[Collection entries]
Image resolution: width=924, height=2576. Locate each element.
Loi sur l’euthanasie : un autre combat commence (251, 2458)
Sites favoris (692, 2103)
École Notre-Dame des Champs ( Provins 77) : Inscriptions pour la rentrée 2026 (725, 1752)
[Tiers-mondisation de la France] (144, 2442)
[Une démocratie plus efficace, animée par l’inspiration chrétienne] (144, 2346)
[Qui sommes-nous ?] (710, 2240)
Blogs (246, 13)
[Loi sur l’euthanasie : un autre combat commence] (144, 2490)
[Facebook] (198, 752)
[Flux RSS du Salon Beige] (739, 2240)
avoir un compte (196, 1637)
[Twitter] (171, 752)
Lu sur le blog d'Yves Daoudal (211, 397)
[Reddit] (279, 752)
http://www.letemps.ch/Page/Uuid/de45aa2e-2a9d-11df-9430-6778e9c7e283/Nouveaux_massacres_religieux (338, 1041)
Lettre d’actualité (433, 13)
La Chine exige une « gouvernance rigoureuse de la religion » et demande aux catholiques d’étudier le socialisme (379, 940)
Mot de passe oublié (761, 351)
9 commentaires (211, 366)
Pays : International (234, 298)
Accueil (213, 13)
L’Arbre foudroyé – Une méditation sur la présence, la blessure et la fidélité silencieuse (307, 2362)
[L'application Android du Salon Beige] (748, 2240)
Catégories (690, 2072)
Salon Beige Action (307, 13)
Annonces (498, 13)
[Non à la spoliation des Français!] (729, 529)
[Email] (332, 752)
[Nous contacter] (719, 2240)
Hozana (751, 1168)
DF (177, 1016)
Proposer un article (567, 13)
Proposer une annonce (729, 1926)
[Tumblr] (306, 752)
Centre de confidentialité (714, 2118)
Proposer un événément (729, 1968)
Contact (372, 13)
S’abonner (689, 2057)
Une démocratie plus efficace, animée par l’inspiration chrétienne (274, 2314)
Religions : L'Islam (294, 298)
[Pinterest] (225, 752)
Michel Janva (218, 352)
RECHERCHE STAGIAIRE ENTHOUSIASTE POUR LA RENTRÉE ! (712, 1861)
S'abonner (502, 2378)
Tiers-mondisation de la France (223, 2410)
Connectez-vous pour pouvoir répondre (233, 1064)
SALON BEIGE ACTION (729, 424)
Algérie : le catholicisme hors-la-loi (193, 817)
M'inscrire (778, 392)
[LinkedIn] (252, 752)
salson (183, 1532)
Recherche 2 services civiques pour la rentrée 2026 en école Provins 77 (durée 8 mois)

- _REQUIRED ACTION_
Return the lines above, from the one containing "Annonces (498, 13)" to the end, exactly as they stand.

- _OUTPUT FOR THIS EXERCISE_
Annonces (498, 13)
[Non à la spoliation des Français!] (729, 529)
[Email] (332, 752)
[Nous contacter] (719, 2240)
Hozana (751, 1168)
DF (177, 1016)
Proposer un article (567, 13)
Proposer une annonce (729, 1926)
[Tumblr] (306, 752)
Centre de confidentialité (714, 2118)
Proposer un événément (729, 1968)
Contact (372, 13)
S’abonner (689, 2057)
Une démocratie plus efficace, animée par l’inspiration chrétienne (274, 2314)
Religions : L'Islam (294, 298)
[Pinterest] (225, 752)
Michel Janva (218, 352)
RECHERCHE STAGIAIRE ENTHOUSIASTE POUR LA RENTRÉE ! (712, 1861)
S'abonner (502, 2378)
Tiers-mondisation de la France (223, 2410)
Connectez-vous pour pouvoir répondre (233, 1064)
SALON BEIGE ACTION (729, 424)
Algérie : le catholicisme hors-la-loi (193, 817)
M'inscrire (778, 392)
[LinkedIn] (252, 752)
salson (183, 1532)
Recherche 2 services civiques pour la rentrée 2026 en école Provins 77 (durée 8 mois)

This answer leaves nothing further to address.